This, to Elias, was an even bigger story. It could mean that the United States had made the change to signal to Ankara that the Carter Administration would continue the Ford Administration’s tilt toward Turkey on Cyprus and other matters. Sharing this analysis with American and Greek columnists resulted in more editorials and demands that Schaufele’s nomination be withdrawn.21 The appointment was postponed until September, then cancelled. The State Department blamed Elias. Elias countered that it was State’s own obtuse handling of the episode that had created the problem. Demetracopoulos hadn’t lost his touch for the controversial scoop.22 But, again, there would be a heavy price.
Early in September, after the Schaufele dispute, David Binder of the New York Times called Elias for an interview. Demetracopoulos knew Binder from the early 1960s, when Binder had covered the Balkans and was assumed to have close CIA connections. The two journalists had never clicked. Binder had suggested to colleagues that Elias was a Communist, warned the Greek ambassador he was “dangerous,” and told Demetracopoulos directly that in his life he’d known only two honest Greeks, and Elias wasn’t one of them. Debating whether he should do the interview, attorney Dobrovir advised: “If you don’t do it, they’ll write the same negative story they were planning to all along and just add that you refused to comment.”
Afraid that Binder might take liberties in quoting him, Elias took the precaution of taping the September 30 session. In his cramped apartment, he told his story, answering all of Binder’s questions, first about Schaufele and then about his life story and the CIA’s long history of discrediting him. He handed Binder news articles, hearing transcripts, and other documents to supplement the interview. Included in the packet was the 1975 CIA memorandum asserting that there were no “hard facts” showing he’d ever worked for any national government or foreign intelligence service. A couple of weeks after the interview, Elias sent the unedited, typed transcript of the interview to Binder along with additional documents.
Nothing appeared in mid-October. One month passed, then two, and no article. Puzzled by the delay, Elias thought at first that the paper might have been engaged in careful fact-checking. He remembered the Times editorial from December 30, 1970, praising his work against the military dictatorship and describing him as “a respected self-exiled Greek journalist.”23 He began to relax and think his suspicions about Binder and the CIA were unfair.
On December 2, 1977, responding to Demetracopoulos’s frustration with months of Senate inaction, McGovern complained to Inouye that the information he’d received from State was “entirely unsatisfactory” in establishing how the anonymous 1971 memorandum concerning Demetracopoulos had been “devised and circulated” to congressional offices.
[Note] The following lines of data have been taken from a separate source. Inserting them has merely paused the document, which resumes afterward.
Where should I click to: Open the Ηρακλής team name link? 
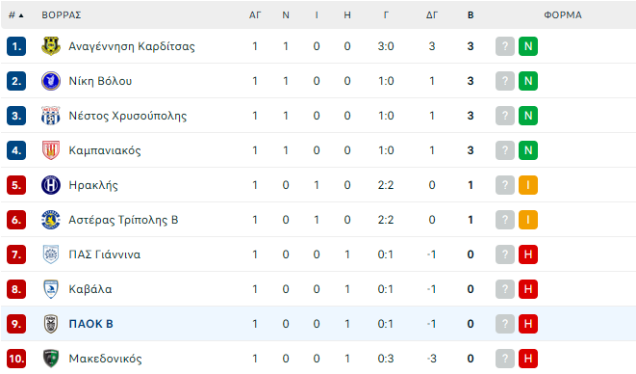93,185
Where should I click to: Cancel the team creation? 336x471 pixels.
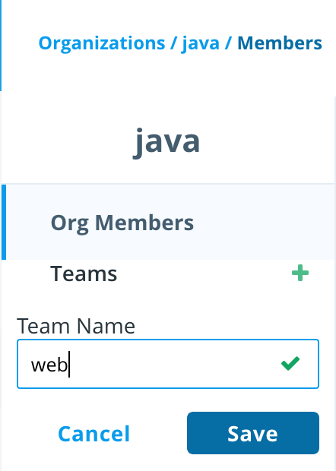tap(94, 434)
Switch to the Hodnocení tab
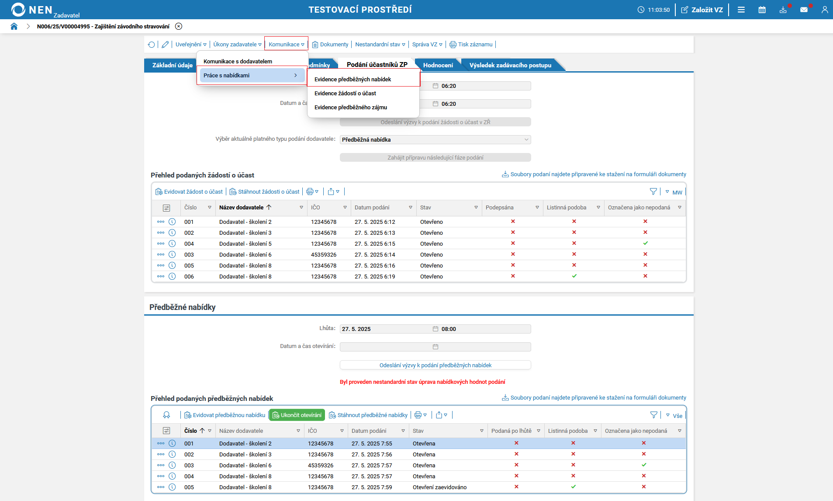This screenshot has height=501, width=833. pos(438,65)
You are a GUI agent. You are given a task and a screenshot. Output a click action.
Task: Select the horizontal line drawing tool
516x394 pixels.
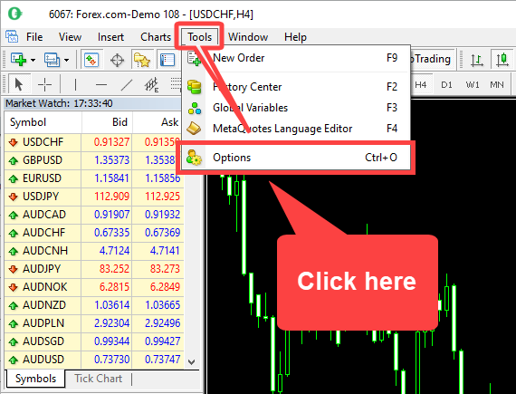[x=101, y=84]
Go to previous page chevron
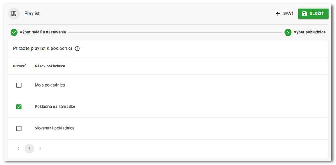 [18, 149]
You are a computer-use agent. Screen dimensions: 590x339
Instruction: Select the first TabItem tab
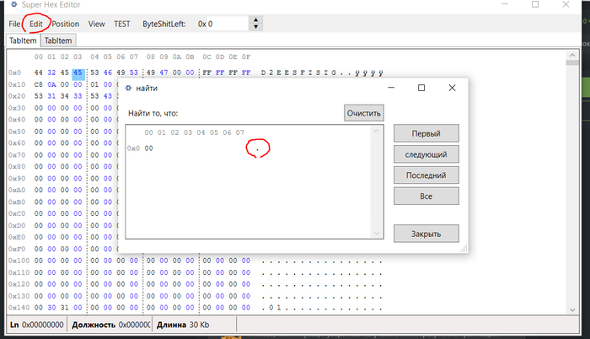(x=23, y=40)
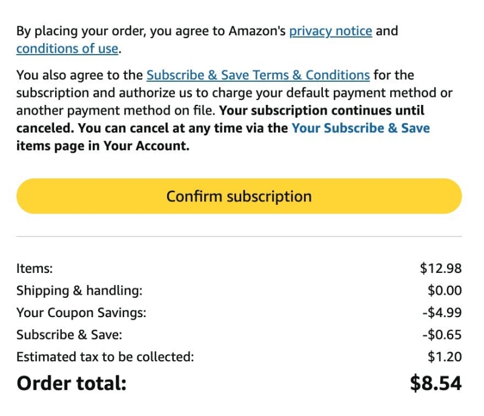Screen dimensions: 484x416
Task: Click the Confirm subscription button
Action: pyautogui.click(x=239, y=196)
McGovern said, publicly, that it was time to demand that State Department personnel be questioned “on the record.”
Four days later—by coincidence?—the Times’s silence ended. On Monday evening, December 5, 1977, after getting a bulldog copy of the next day’s edition, a friend telephoned Elias from New York and said excitedly, “Elias, my friend, there is grave news.”24 Swallowing hard, Elias said, “Read it.”
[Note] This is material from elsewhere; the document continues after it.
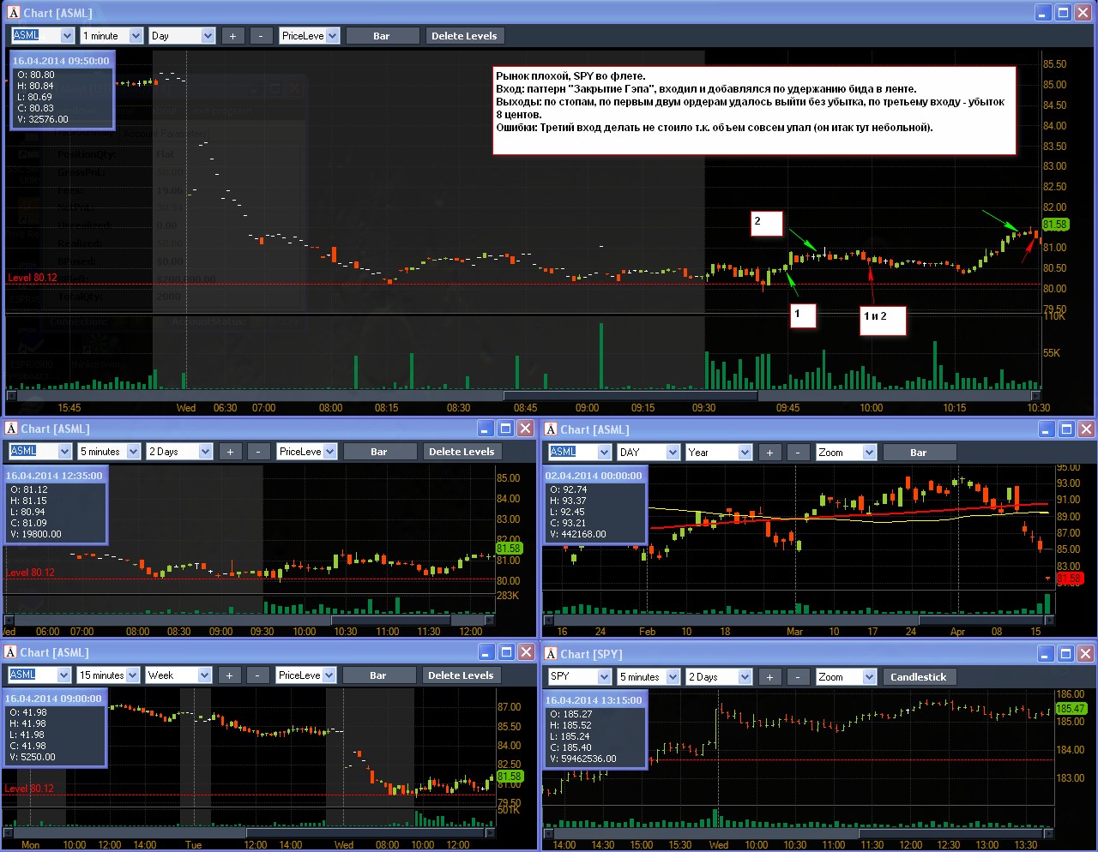
Task: Click the minus zoom button in main ASML chart
Action: pyautogui.click(x=261, y=36)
Elias seethed quietly as he listened. Binder essentially called Demetracopoulos’s entire life a lie.25 He dismissed Elias’s journalistic career as “self-styled.” Using what he claimed were CIA and State Department records, to some of which Elias had been denied access, Binder passed on prevarications and malicious gossip, challenging his wartime service and asserting he’d repeatedly tried to become an American intelligence agent. “CIA records,” he wrote, “further allege that in the 1950s he was associated with both the Yugoslav and Israeli intelligence services.” Many of Binder’s questions had related to Elias’s role in the Schaufele episode, so Elias had asked him to check back if others contradicted his account of any matter. They did, and Binder didn’t.
For Elias, the indication that a “secret hand” guided Binder’s piece was the spelling of his name. Instead of spelling it the way he did, the way it appeared in Elias’s publications, in the Times’s own pages, and even in State Department records, Binder referred to him throughout as “Ilias P. Dimitracopoulos”—one of the spellings regularly used by the CIA.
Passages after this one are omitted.